Friday, January 04, 2008

Christopher Sauer, Sr.

Often times we can learn a lot about an individual from something they have written or spoken.


Soon after coming to America Christopher Sauer, Sr. wrote to his friends in Schwarzenau about life in the new world. To those who desired to undertake the long voyage to America he had some words of advise.

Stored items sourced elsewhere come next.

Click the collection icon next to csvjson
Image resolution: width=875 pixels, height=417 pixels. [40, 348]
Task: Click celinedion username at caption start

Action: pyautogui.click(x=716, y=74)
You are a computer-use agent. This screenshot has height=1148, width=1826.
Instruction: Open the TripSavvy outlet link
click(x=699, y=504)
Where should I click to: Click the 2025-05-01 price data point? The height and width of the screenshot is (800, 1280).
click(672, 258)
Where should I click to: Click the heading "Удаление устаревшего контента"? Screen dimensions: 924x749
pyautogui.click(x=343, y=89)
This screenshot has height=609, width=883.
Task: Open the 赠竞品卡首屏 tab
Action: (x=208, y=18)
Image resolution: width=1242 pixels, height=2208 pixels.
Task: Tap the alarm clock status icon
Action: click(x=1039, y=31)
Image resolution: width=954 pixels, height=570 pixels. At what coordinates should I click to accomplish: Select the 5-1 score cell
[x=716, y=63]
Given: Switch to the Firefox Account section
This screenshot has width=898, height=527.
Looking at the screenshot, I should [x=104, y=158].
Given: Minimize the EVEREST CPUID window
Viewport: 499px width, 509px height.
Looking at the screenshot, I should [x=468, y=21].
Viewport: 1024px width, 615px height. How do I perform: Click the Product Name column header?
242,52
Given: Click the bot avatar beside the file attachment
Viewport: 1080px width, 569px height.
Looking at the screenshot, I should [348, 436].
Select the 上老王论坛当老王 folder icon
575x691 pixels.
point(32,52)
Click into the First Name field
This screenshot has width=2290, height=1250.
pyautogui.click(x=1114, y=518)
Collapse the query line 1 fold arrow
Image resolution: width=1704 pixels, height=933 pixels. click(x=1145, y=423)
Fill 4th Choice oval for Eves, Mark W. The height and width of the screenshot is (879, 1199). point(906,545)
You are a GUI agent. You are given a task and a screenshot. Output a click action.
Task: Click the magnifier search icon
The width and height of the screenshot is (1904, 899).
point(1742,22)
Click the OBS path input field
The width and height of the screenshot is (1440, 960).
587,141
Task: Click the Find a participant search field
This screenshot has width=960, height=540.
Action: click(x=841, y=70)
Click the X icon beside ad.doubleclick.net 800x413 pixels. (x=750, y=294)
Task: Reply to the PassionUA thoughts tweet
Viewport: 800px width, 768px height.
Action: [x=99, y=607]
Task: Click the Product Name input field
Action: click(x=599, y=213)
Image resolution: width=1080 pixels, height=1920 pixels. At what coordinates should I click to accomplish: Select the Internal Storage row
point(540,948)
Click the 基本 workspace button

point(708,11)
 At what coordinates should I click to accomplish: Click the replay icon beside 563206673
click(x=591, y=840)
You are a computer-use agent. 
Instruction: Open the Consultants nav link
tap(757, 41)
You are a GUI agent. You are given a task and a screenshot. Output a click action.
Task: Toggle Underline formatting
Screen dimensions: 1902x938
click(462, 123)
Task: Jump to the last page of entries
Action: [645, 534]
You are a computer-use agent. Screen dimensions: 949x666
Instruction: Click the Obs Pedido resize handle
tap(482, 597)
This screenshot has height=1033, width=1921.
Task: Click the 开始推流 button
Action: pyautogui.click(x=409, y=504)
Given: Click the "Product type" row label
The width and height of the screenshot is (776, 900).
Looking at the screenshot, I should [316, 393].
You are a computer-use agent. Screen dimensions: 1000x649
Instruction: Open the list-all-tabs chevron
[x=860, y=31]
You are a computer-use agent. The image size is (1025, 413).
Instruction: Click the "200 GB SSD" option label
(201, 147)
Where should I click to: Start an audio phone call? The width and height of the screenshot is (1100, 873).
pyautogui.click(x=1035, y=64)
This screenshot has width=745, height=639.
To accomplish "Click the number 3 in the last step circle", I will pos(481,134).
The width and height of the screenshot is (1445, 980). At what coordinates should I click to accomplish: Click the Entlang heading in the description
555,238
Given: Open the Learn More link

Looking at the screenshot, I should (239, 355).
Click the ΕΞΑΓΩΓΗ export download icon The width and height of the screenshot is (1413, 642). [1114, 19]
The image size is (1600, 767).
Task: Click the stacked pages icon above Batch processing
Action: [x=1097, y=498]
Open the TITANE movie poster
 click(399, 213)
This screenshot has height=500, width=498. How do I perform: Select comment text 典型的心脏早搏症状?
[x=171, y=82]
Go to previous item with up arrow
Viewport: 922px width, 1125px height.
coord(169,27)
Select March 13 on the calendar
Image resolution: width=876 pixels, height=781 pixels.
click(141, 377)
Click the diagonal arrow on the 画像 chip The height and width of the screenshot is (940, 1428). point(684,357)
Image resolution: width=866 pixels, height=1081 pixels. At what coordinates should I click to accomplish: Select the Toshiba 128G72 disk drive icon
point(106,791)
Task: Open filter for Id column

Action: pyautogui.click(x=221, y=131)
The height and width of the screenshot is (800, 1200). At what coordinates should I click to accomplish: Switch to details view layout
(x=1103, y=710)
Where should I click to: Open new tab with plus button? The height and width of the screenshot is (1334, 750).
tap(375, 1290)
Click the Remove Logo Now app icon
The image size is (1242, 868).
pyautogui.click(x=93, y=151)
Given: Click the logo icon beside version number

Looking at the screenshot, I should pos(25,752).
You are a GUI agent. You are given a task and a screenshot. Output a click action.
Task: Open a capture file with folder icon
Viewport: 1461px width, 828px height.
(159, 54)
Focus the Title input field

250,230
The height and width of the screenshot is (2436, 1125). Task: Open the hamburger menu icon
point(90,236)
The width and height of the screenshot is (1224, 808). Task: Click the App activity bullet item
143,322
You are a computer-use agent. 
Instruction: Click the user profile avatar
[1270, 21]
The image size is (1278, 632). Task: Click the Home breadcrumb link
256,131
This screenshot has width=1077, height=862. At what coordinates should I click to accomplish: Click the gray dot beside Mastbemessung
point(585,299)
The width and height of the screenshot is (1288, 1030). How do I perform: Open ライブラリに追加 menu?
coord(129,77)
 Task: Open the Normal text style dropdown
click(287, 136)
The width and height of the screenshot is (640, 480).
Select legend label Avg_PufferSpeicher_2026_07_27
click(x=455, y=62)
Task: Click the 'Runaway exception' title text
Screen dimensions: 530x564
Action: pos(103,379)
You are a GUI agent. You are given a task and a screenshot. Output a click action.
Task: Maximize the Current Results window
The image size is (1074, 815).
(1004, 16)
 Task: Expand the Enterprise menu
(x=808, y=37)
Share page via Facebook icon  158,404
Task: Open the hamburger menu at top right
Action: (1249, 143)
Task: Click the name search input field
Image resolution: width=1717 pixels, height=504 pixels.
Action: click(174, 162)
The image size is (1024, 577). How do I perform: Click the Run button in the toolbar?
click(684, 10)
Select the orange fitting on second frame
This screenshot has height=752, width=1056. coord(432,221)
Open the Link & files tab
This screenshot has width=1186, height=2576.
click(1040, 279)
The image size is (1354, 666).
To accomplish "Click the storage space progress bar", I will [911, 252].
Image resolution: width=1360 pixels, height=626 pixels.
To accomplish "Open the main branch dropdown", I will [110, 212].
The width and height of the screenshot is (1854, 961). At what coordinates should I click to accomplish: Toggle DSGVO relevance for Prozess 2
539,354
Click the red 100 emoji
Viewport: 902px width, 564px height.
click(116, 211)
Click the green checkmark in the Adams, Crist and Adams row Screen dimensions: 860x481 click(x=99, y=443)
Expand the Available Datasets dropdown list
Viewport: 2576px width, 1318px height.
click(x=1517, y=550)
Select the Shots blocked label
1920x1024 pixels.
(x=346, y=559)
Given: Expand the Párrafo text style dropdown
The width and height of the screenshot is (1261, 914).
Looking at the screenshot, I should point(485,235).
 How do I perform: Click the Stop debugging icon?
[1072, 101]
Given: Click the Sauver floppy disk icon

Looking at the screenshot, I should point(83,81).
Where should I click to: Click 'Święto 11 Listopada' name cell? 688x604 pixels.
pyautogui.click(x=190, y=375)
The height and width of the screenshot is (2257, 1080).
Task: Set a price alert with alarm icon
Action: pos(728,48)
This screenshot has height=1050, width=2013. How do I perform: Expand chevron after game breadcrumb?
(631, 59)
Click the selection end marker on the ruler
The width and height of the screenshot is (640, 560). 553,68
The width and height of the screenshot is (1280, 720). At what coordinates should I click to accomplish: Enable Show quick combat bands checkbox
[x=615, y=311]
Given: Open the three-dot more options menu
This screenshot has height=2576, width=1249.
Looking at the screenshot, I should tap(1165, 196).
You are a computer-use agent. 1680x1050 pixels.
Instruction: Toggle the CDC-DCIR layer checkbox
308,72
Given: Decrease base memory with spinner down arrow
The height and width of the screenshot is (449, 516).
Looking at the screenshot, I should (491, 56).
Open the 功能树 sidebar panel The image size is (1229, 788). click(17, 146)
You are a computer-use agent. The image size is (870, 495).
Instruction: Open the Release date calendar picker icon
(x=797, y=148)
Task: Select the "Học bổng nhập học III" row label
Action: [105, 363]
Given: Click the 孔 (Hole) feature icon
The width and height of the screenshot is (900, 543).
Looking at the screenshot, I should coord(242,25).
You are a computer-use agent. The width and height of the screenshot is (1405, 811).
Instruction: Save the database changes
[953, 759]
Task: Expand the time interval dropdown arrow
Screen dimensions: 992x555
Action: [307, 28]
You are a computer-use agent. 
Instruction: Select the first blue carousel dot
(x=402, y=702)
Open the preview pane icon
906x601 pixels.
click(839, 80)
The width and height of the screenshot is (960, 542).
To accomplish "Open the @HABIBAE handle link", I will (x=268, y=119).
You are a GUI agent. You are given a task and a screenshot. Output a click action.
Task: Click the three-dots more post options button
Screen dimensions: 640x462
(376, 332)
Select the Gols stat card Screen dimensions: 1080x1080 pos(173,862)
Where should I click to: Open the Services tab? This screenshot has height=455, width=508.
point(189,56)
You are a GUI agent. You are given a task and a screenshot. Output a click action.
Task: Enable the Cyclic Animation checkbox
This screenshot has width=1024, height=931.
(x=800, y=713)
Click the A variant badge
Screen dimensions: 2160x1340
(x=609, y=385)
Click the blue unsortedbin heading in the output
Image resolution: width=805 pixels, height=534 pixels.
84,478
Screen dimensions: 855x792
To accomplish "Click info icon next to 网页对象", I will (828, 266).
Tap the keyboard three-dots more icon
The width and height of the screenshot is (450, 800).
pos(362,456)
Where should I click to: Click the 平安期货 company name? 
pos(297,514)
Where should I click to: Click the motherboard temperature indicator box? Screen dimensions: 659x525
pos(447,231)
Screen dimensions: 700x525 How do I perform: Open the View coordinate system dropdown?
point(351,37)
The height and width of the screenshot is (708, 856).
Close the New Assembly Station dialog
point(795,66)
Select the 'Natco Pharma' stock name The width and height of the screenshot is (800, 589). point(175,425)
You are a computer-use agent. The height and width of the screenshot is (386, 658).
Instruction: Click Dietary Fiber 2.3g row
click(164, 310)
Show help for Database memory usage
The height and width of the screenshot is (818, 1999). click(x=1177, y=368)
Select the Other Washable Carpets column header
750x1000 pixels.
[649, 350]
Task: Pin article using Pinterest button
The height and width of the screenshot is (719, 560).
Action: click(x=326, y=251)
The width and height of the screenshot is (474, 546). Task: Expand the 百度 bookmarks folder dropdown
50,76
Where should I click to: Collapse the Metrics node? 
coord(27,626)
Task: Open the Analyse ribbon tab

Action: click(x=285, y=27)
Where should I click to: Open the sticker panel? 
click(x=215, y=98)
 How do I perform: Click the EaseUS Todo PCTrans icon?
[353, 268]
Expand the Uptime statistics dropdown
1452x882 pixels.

If, as it seems, some of you plan to migrate here, it is hard for me to advise you. The country is very good, to be sure, but if a person is discontented he is badly off no matter where he is. Whenever one communes within himself, and seeks heaven in himself, he has made the right move. On the other hand, when he retains the world within himself and seeks still more outside himself, he loses God and Christ, heaven and salvation. If I had known the goodness and love of God before, and about the world, myself, and what all lives within me and is capable of living there, I would not have moved one step away in order to have a better life, until I was persecuted. I do not regret, nevertheless, that I migrated here, now that I am here. (Durnbaugh, European Origins of the Brethren, pp. 35-36)


Source: A Self-Instruction Guide Through Brethren History, Donald E. Miller

In these days of immigration debate, let us give thanks for ancestors in the faith who immigrated to this land many years ago, and remember that if we cannot be content we who we are, wherever we are, we may not be content with who we are someplace else.